Maybe that's why we get the students we do -- they're testing the waters, seeing if they *are* grad school material, which is a good use of our 2-year program, I think. Our majors, by the way, are very similar to yours -- a little afraid they're not cut out for it. It's kind of a bummer, really.

Karl Steel said...

Ah, Pasties! There's a version of the South English Legendary that has the story of Nicholas and the Three Clerks (summary: three clerks stay the night at a butcher's. During the night, at the bidding of his wife (Lady MacBeth avant le lettre?), the butcher murders them, steals what little they have, and, in this version, turns them into pasties.
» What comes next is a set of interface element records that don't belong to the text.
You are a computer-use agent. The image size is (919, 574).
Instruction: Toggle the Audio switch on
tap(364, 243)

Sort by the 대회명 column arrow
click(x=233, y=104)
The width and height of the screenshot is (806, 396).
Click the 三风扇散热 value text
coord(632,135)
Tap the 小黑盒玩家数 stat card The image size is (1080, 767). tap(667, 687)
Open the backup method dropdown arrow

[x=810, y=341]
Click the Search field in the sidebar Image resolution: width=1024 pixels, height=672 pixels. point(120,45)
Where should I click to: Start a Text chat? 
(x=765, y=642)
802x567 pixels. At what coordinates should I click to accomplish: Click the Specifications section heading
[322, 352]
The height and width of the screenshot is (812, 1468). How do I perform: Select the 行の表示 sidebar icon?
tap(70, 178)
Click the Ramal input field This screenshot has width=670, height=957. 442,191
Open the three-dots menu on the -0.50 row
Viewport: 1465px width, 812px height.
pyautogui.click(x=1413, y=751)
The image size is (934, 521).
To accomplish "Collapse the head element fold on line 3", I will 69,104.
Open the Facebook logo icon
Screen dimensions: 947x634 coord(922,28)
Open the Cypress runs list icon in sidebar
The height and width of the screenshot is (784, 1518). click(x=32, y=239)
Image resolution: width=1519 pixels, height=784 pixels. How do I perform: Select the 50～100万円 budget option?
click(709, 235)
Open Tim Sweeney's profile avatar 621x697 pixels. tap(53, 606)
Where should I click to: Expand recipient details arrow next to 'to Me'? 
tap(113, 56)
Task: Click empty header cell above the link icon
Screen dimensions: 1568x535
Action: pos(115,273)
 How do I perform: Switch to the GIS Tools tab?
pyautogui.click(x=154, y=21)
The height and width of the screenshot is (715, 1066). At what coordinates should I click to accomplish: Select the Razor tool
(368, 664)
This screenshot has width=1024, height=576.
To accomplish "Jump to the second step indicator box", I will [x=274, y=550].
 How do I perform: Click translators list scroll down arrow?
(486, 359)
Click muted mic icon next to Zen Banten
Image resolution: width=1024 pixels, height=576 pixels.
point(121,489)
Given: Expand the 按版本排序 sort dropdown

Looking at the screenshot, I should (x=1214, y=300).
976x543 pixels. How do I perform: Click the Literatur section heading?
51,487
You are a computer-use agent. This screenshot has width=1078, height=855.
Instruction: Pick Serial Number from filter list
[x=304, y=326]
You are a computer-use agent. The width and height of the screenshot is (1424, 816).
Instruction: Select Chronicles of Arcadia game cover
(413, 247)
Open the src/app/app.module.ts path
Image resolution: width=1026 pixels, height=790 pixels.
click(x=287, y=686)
So, Nicholas shows up, "and axed of him what he hadde, and what to sillin wolde.” The butcher “answered baldeliche, pasties and pyes he hadde / and good chep." I love it. It reminds me of that old Hitchcock program where a woman murders her husband by battering him with a frozen roast. She then cooks the roast and feeds it to the cops when they show up to investigate. (eventually, of course, Nicholas resurrects the clerks)

Anniina said...

Yup, we Finns do get around. When I was looking at colleges in the US, I got a scholarship from some place in the middle of a field 3 hrs from any major town, for Finnish studies... and I was thinking... OK, I'd stay in Finland, if I wanted to study that, heheh. But I guess it's cool that someone wants to study us - after all, we do have the Kalevala, Tolkien based Elvish on Finnish, and.... Santa Clause lives in Finland. Man, I'm sounding like a commercial. Weird, since I prefer living in the US :P

Dr. Virago said...

Anniina, the scholarship to do Finnish studies is hilarious! Yeah, why *would* you go all the way to the middle of nowhere to do that when you were already in Finland! Btw, in my original post I should've said that Finlandia was the only university *in the US* founded by Finns (but I'm sure you figured that out). Anyway, I think it's cool. If I were independently wealthy and had a summer place on the Upper Peninsula, I'd totally take Finnish Studies courses there every summer! The UP in the summer is *gorgeous* but pretty remote. And then there are the black flies...Hmm...maybe better to get the imaginary summer house in Finland itself!

Anniina said...

Yes, I do suggest the imaginary summer house in Finland itself - after all, no black flies there. And whence better to study the natives, than from the comfort of your own little imaginary cottage on the shore of a lake, while your imaginary salmon catch is simmering on a fire for a wonderful imaginary summer dinner!